We have assembled the most extensive and detailed database of the giant sea bass fishery in Mexican waters through collaboration with Comunidad y Biodiversidad, A.C. (COBI), the fishing cooperatives of Ensenada, Buzos y Pescadores (Isla Natividad), Progreso (La Bocana), Punta Abreojos and Puerto Chale, the Baja California government and the federal government, CONAPESCA. In addition, in collaboration with the California Department of Fish and Wildlife (CDFW), and Sea Around Us (University of British Columbia), we have reconstructed the history of the giant sea bass fishery, which has allowed us to estimate long-term catch trends.
Mero Gigante Project is involved in a myriad of initiatives to assess the geographic distribution, gsb’s adults movement between fishing concessions areas, feeding and trophic level, genetic connectivity across the entire distribution, effective population size, and habitat preference.

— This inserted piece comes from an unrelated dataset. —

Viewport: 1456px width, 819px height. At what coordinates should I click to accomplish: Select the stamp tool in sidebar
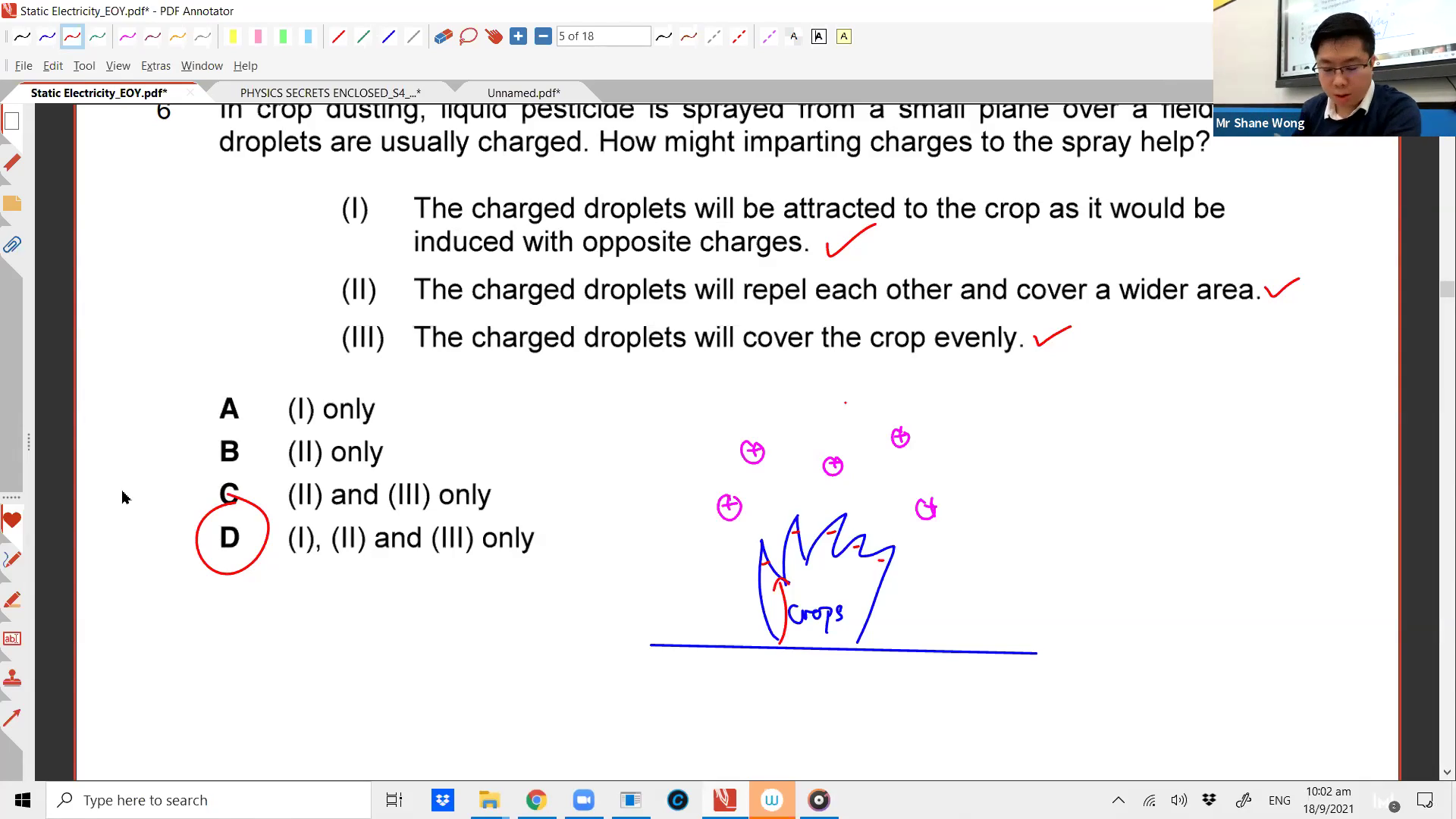(12, 677)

Small Scale Fishery (SSF) is a primary activity in the Mexican economy, representing up to 97% of the marine fishing fleet and employing more than 2 million people, directly and indirectly. The importance of SSF is even more accentuated in northwestern Mexico, a region that includes the states of Baja California, Baja California Sur, Sonora, and Sinaloa, where almost one million fishers produce more than 60% of the national fishery production. In this region, the social and economic development of the communities is closely linked to fishing activity, especially SSFs. The giant sea bass is a component of the bycatch in the SSF for flatfish and white seabass. However, it can also be a target species in a number of fishing grounds and recreational fisheries across the Baja California Peninsula.
Mero Gigante Project collaborates with fishing cooperatives and coastal communities to obtain information that will allow us to understand the socio-economic implications of this fishery.
The Small-Scale Fishery sector is an important economic activity in Baja California peninsula.
Sustainable and lucrative fishery resources like lobster, abalone, squid, sea urchin, fishing cooperatives have no incentives to focus fishing effort on resources like Giant Sea Bass.
Most Giant Sea Bass catches in the Commercial fishery in Mexico are bycatch of the gillnet fishery targeting white sea bass and flatfishes.
Mero Gigante Project has developed an initiative to evaluate the economic benefits obtained from the giant sea bass commercial fishery and those obtained with ecotourism activities, specifically SCUBA diving, through the entire geographic distribution. A recent study in California (Guerra et al. 2017) showed that these giants have a higher economic value in non-extractive activities, such as diving, than when extracting them as part of fishing. Diving with marine megafauna and aquariums represents a multibillion-dollar industry in California. Therefore, we seek to provide the information and tools to offer coastal communities alternatives to use this and other marine resources in a sustainable way.